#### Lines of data
====
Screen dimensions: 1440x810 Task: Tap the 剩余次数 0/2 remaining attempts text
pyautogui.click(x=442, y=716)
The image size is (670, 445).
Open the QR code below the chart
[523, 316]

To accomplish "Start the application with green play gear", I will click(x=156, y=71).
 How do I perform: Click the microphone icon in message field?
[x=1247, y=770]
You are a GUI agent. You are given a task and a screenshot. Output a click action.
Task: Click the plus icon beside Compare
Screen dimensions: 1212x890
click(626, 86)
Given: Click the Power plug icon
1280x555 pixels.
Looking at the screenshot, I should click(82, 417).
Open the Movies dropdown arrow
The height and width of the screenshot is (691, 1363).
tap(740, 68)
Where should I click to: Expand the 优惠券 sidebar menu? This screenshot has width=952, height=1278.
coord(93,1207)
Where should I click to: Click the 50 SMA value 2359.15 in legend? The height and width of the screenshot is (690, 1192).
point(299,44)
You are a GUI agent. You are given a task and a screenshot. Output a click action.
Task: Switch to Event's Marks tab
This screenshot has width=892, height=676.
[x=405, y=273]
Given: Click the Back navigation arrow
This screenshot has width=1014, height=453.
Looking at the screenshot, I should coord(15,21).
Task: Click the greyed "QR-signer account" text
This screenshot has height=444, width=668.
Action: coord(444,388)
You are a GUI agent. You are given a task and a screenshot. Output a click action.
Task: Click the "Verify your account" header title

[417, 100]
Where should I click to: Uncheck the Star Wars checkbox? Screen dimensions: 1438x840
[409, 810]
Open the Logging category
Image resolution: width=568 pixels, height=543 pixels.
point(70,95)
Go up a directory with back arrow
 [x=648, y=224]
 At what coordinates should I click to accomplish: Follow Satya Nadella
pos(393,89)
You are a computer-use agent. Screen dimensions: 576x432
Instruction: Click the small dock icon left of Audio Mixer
====
#### What the task requires
Please rewrite the data above, swapping every "Screen dimensions" for "Display size" and leaving everything else untouched.

#### Answer to the problem
Display size: 1440x810 Task: Tap the 剩余次数 0/2 remaining attempts text
pyautogui.click(x=442, y=716)
The image size is (670, 445).
Open the QR code below the chart
[523, 316]

To accomplish "Start the application with green play gear", I will click(x=156, y=71).
 How do I perform: Click the microphone icon in message field?
[x=1247, y=770]
You are a GUI agent. You are given a task and a screenshot. Output a click action.
Task: Click the plus icon beside Compare
Display size: 1212x890
click(626, 86)
Given: Click the Power plug icon
1280x555 pixels.
Looking at the screenshot, I should click(82, 417).
Open the Movies dropdown arrow
The height and width of the screenshot is (691, 1363).
tap(740, 68)
Where should I click to: Expand the 优惠券 sidebar menu? This screenshot has width=952, height=1278.
coord(93,1207)
Where should I click to: Click the 50 SMA value 2359.15 in legend? The height and width of the screenshot is (690, 1192).
point(299,44)
You are a GUI agent. You are given a task and a screenshot. Output a click action.
Task: Switch to Event's Marks tab
This screenshot has width=892, height=676.
[x=405, y=273]
Given: Click the Back navigation arrow
This screenshot has width=1014, height=453.
Looking at the screenshot, I should coord(15,21).
Task: Click the greyed "QR-signer account" text
This screenshot has height=444, width=668.
Action: coord(444,388)
You are a GUI agent. You are given a task and a screenshot. Output a click action.
Task: Click the "Verify your account" header title

[417, 100]
Where should I click to: Uncheck the Star Wars checkbox? Display size: 1438x840
[409, 810]
Open the Logging category
Image resolution: width=568 pixels, height=543 pixels.
point(70,95)
Go up a directory with back arrow
 [x=648, y=224]
 At what coordinates should I click to accomplish: Follow Satya Nadella
pos(393,89)
You are a computer-use agent. Display size: 576x432
Instruction: Click the small dock icon left of Audio Mixer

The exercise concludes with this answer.